Proverbs is one of those books which never ceases to surprise me. Just when I think I have it figured out, that I know the pattern of what Solomon was going for, he pulls the rug out from under me. To be fair, the whole Bible is pretty good at that, but Proverbs has a real knack for it.
Consider this one: "A little sleep, a little slumber, a little folding of the hands to rest -- and poverty will come on you like a thief and scarcity like an armed man" (6:10-11; 24:33-34). Whoa. It begins with some rather pretty poetry, almost a lullaby, and then ends with a harsh wake-up call. Then there's 11:16: "A kindhearted woman gains honor, but ruthless men gain only wealth." For most people, that's probably not very off-putting. "I can get wealth if I'm ruthless? Great! No more mercy for anyone!" But like so many other proverbs, the real wisdom isn't noticed until a closer inspection. A ruthless man will gain only wealth. Not happiness, not an honorable woman, not length of days, not compassion from others, nothing. Only money. And that wealth won't matter as much as a ruthless man might think it will.

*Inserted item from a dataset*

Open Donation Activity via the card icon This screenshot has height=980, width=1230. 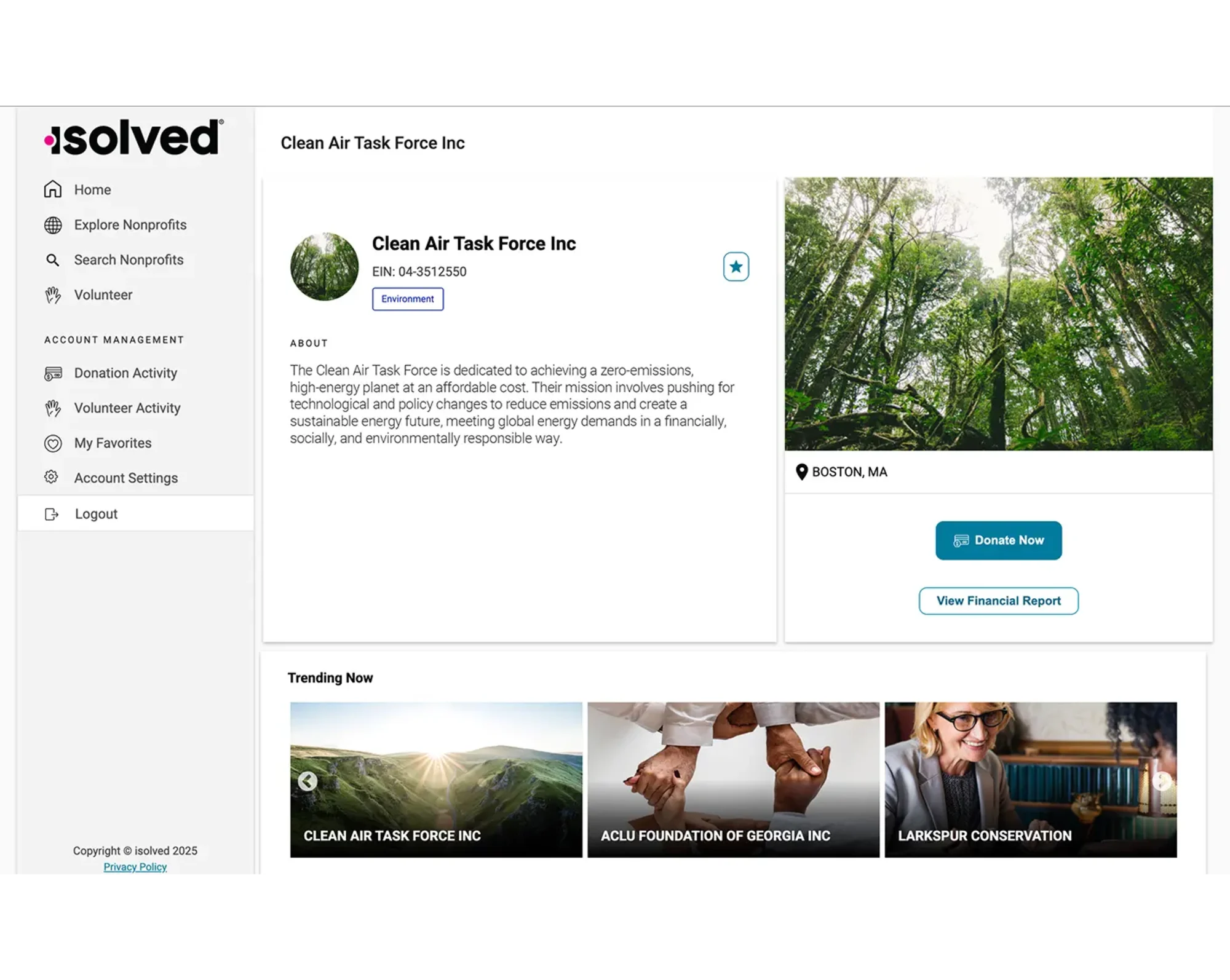click(x=53, y=373)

By far my favorite proverb, though, is 27:5: "Better is open rebuke than hidden love." It's better to chastise someone publicly, to tell them they're horribly wrong, than to hide your love for them. Think about what that means. First, it means to never hide your love for someone. Always let it show. Second, it ties rebuking to love. An open rebuke can be an open show of love. Parents discipline their children; God disciplines us; and we don't want to see our loved ones go against God's will precisely because we love them. A rebuke can be a display of love -- as long as it's done in love and not out of a sense of self-righteousness.
I encourage you to take time this week to read some of the book of Proverbs. Just be ready when it pulls the rug out from under you.